* Short problem:
Put the lines from the very first one through the one containing "Action: pos(441,135)" into a numbered list, skipping blank lines and leaving out the pictures.

►

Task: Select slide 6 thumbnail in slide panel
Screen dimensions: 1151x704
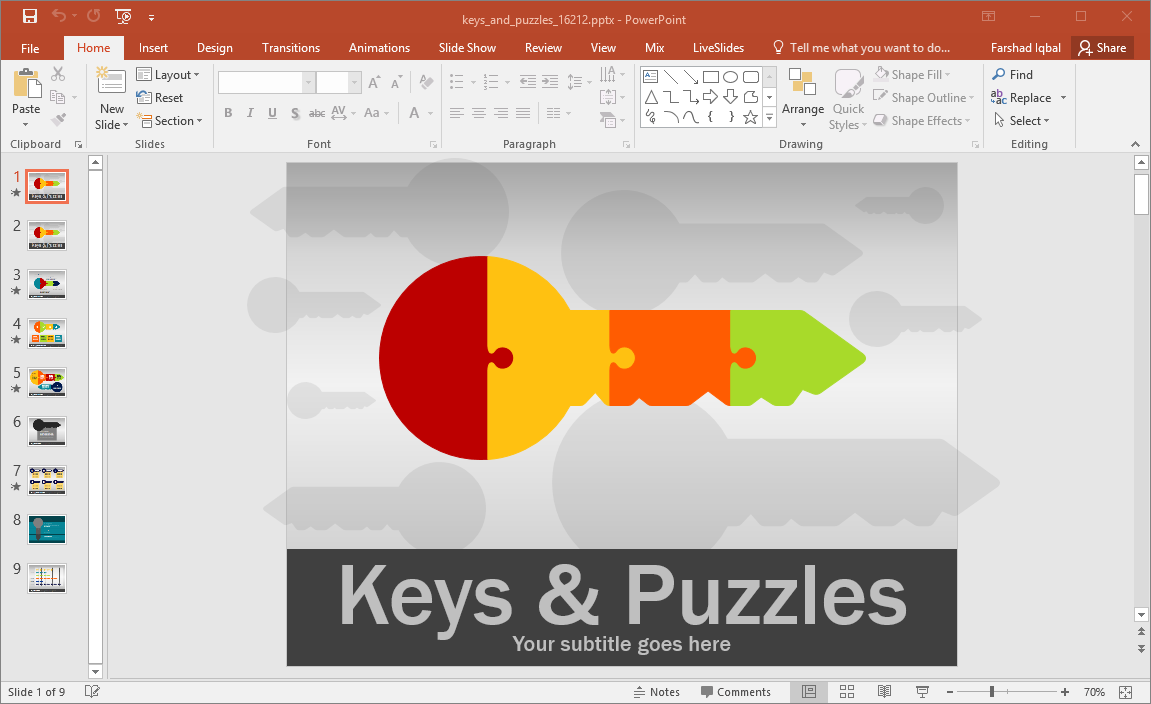Action: [47, 431]
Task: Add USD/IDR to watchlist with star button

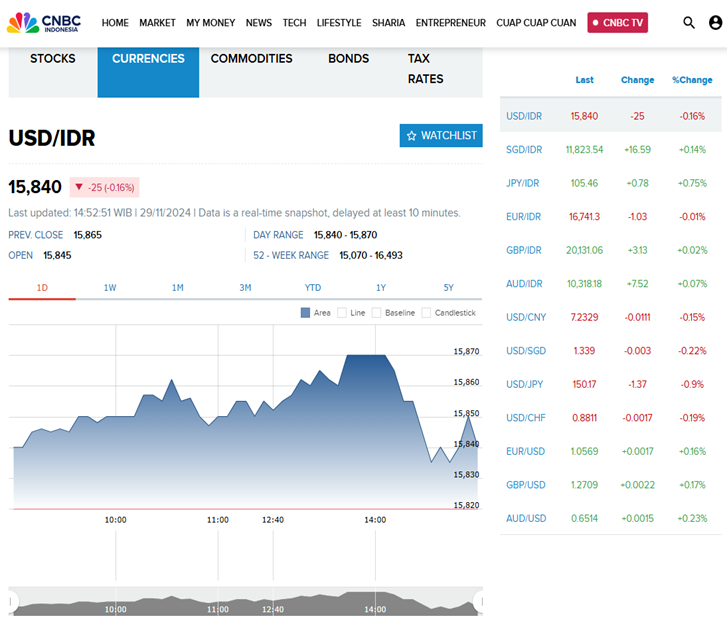Action: pos(441,135)
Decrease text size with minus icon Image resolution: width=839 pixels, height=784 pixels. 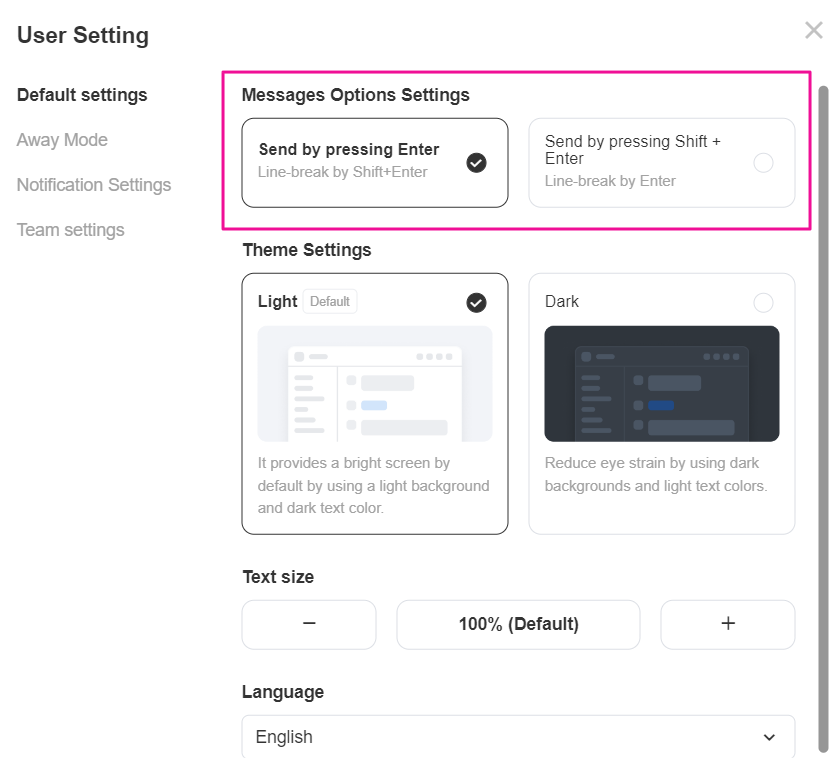pyautogui.click(x=309, y=624)
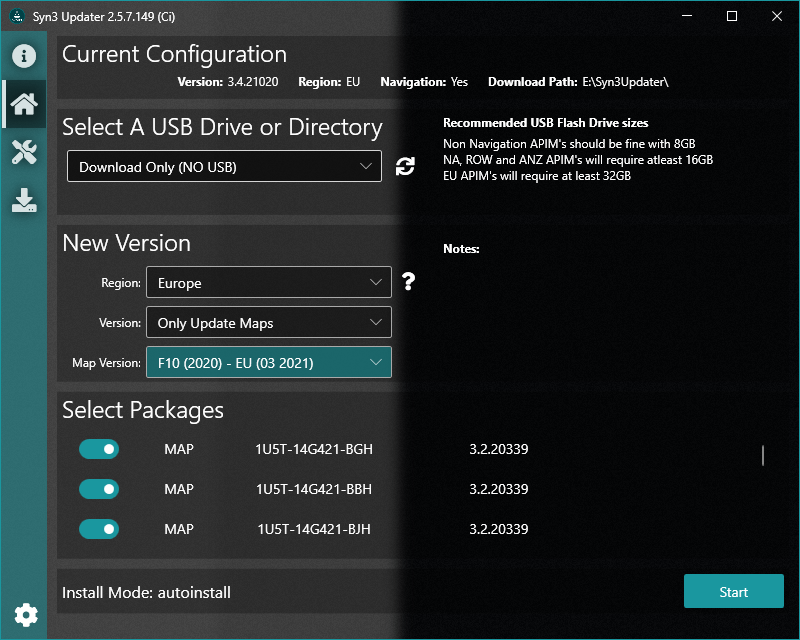Open the Download Only (NO USB) drive dropdown

224,167
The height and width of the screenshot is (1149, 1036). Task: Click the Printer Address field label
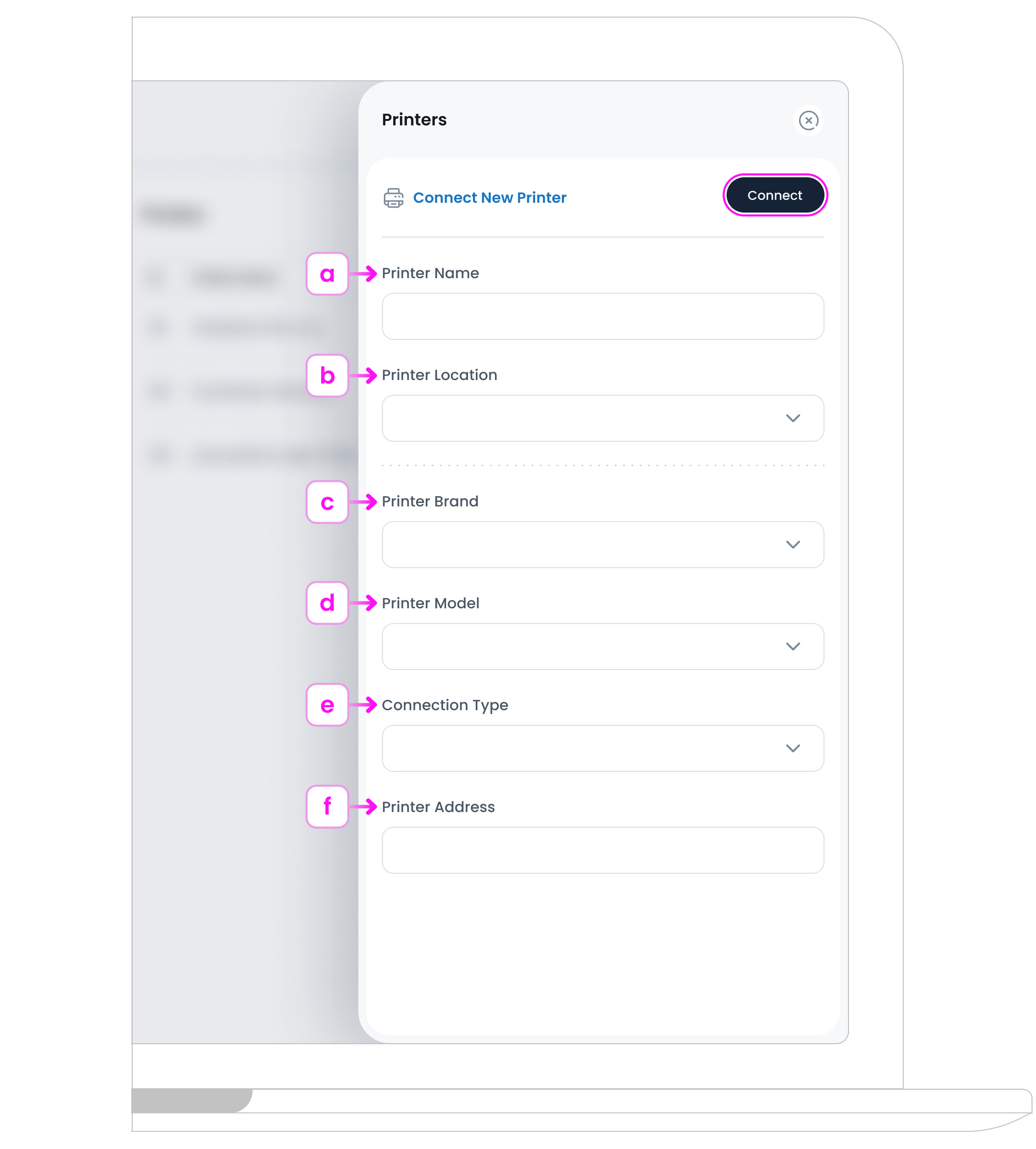(x=438, y=807)
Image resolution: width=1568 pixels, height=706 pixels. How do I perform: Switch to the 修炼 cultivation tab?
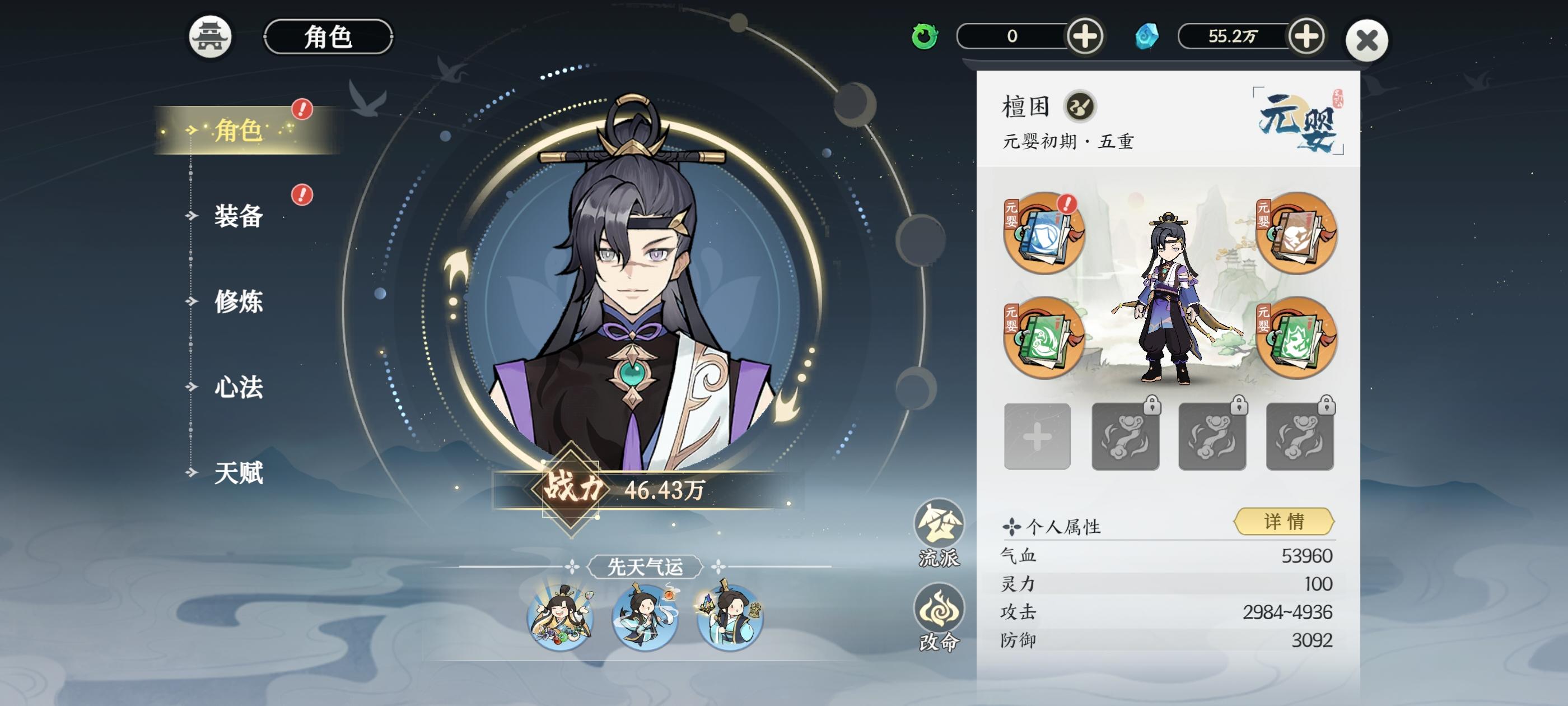pyautogui.click(x=239, y=301)
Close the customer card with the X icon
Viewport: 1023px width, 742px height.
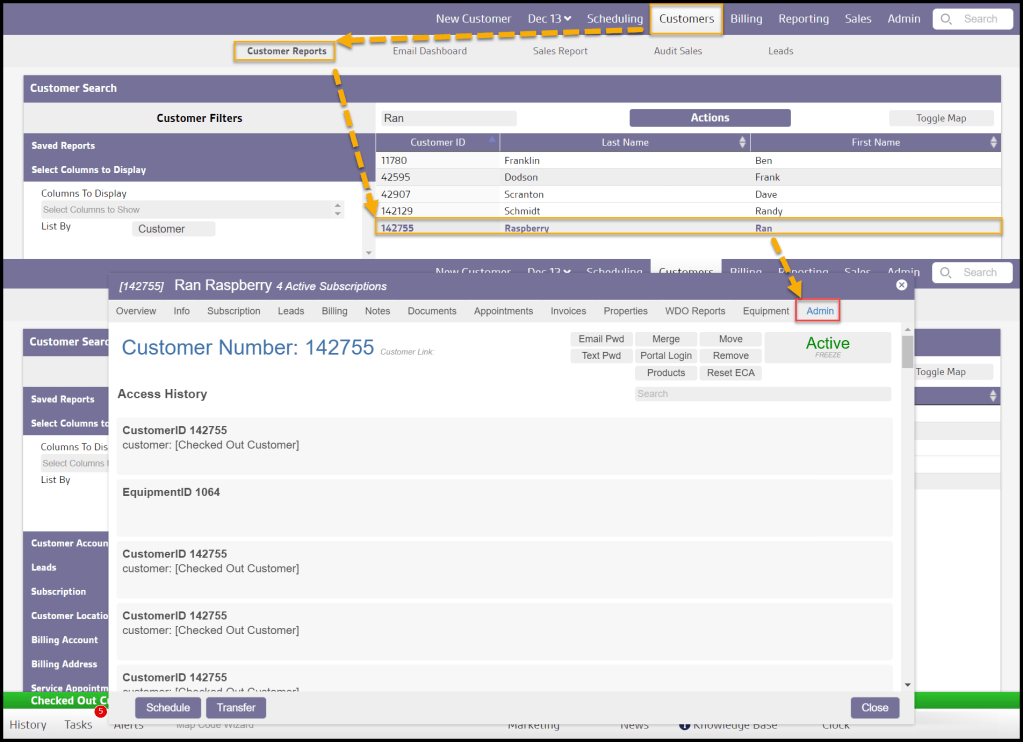coord(901,285)
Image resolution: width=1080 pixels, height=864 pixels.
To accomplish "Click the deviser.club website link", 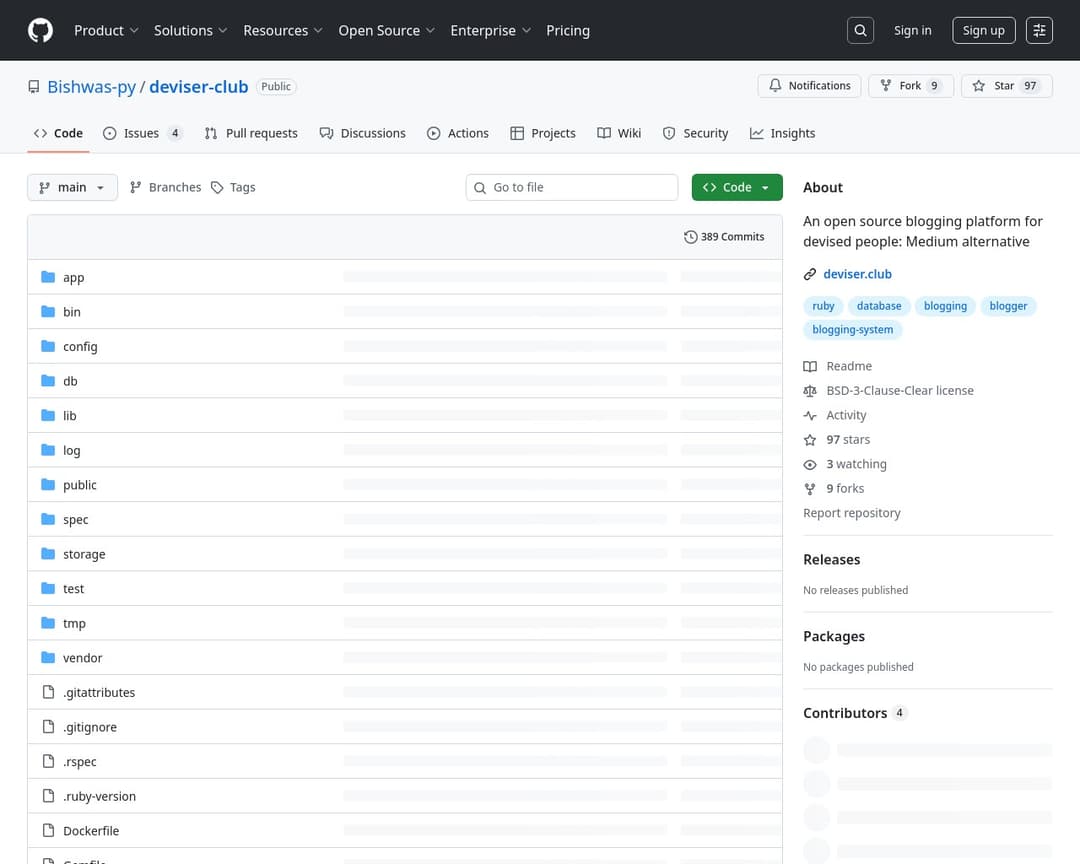I will [857, 274].
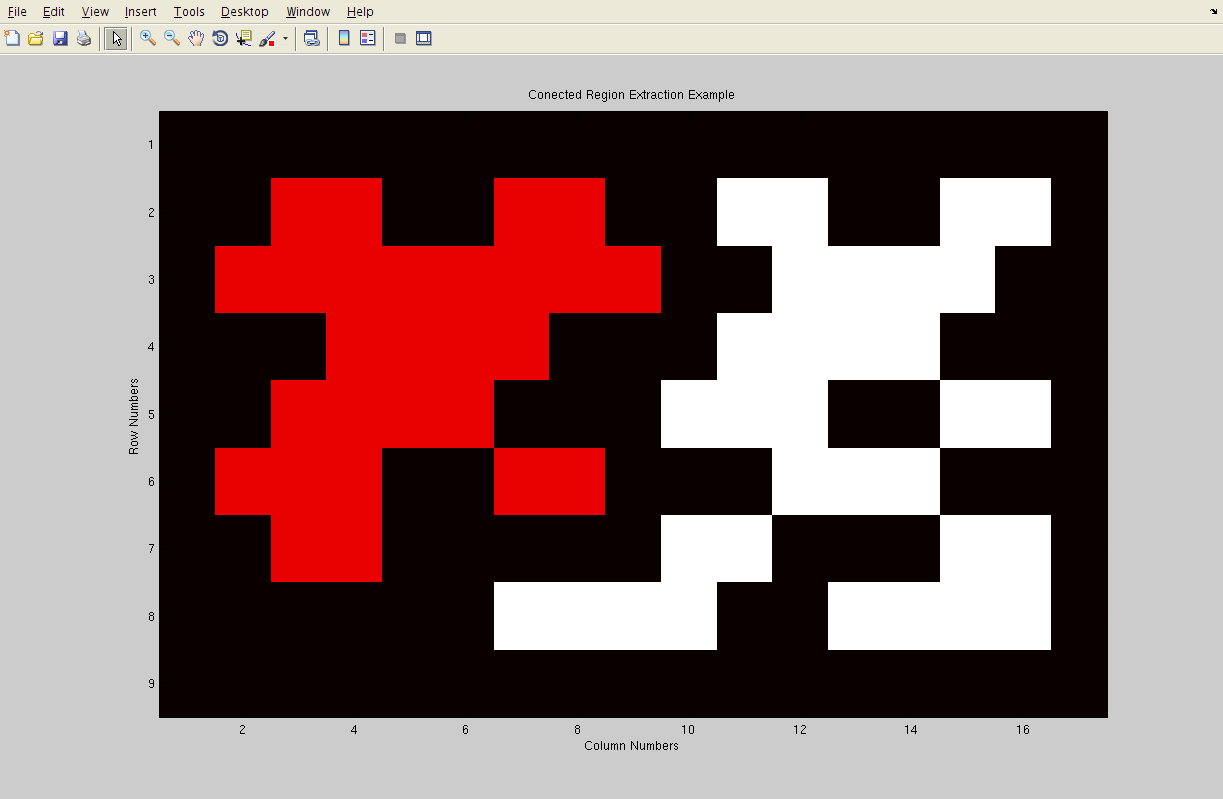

◄

* Solution for this problem:
1. Task: Select slide 6 thumbnail in slide panel
2. Screen dimensions: 1151x704
3. Action: [47, 431]
4. Task: Add USD/IDR to watchlist with star button
5. Action: pos(441,135)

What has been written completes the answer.